Concentration-response curves for the effects of isoproterenol (0.1 nM–1 μM) on the phasic contraction amplitude (A), phasic contraction frequency (B), muscle force integral (C), and muscle tone (D) in UBSM strips isolated from WT and BK-KO mice in the presence of 3 μM H-89, a PKA inhibitor. When the PKA was inhibited with H-89 (3 μM), a rightward shift in the concentration-response curves for the contraction amplitude (A), frequency (B), and muscle force (C) was observed in the BK-KO mice. Data are normalized to the 20 mM K⁺-induced contractions. Values are means ± SE (n = 11–16). *P < 0.05; **P < 0.01 (unpaired test).

Fig. 8.

IBTX has no effect on the contractility of UBSM strips isolated from the BK-KO mice. A: original recordings illustrating the lack of effect of IBTX (200 nM) on the contractility of a UBSM strip isolated from the BK-KO mouse. Phasic and tonic contractions were induced by addition of 20 mM K⁺ in the bath solution. B: summary data illustrating the effect of IBTX (200 nM) on contraction amplitude (CA), contraction frequency (CF), muscle force (MF), and muscle tone (MT) in UBSM strips isolated from BK-KO mice. Data are normalized to the 20 mM K⁺-induced contractions (control).
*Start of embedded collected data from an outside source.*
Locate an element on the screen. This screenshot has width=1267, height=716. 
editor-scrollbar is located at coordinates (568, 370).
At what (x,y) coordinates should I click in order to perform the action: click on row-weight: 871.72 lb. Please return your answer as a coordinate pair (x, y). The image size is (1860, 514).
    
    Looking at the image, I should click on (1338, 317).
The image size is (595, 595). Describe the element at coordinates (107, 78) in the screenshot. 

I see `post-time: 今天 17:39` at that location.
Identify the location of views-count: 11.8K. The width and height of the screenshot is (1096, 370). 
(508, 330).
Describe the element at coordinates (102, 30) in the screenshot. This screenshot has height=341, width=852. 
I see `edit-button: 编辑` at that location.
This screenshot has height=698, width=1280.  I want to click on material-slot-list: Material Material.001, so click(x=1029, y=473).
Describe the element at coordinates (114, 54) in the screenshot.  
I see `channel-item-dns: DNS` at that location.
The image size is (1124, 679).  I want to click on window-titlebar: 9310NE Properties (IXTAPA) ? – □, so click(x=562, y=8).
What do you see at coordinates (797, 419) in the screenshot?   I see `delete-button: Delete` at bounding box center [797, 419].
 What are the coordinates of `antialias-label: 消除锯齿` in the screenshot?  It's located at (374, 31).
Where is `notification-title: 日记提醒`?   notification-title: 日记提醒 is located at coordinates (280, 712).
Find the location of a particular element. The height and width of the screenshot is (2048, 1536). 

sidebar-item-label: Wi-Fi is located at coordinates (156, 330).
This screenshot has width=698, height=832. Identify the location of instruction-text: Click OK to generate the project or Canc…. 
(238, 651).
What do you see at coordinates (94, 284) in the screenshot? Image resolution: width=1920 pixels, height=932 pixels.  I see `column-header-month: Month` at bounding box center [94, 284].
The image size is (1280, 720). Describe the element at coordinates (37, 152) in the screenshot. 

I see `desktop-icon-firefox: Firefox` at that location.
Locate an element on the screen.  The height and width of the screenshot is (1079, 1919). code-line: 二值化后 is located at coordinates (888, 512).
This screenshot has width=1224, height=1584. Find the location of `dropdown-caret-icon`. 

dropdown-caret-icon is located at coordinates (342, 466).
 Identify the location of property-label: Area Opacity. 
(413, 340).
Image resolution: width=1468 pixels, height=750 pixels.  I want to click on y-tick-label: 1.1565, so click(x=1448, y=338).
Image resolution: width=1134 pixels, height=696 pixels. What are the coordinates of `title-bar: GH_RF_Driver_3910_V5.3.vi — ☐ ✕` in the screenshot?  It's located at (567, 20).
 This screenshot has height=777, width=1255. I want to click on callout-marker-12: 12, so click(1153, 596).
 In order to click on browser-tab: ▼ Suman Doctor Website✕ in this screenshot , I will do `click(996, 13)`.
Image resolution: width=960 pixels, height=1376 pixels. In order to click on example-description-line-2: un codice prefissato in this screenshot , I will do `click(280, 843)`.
Values are means ± SE (n = 5). P > 0.05 (paired test).

Fig. 9.

Proposed mechanisms by which BK channels mediate β-adrenergic relaxation in UBSM cells with illustrations of the differential outcomes following channel pharmacological inhibition or genetic ablation in the WT (top) and the BK-KO mouse (bottom), respectively. In UBSM cells from WT mice, functionally active BK channels regulate Ca²⁺ entry via L-type voltage-gated Ca²⁺ (Ca_V) channels, and thus contractility (top). In addition, BK channels are under the local control of the so-called “Ca²⁺ sparks” caused by Ca²⁺ release from the ryanodine receptors of the sarcoplasmic reticulum, adjacent to the cell membrane (9, 20). After permanent BK channel gene deletion in the BK-KO mouse, an adaptive compensatory upregulation of the β-adrenergic receptor (β-AR)-cAMP-PKA signaling pathway develops. The enhanced β-AR/PKA activity compensates for the increased Ca²⁺ entry via L-type Ca_V channels that occurs due to sustained membrane depolarization in the absence on the BK channels. AC, adenylyl cyclase; G_s, stimulatory G protein; PKA, cAMP-dependent protein kinase; PLB, phospholamban; RyR, ryanodine receptor; SR, sarcoplasmic reticulum.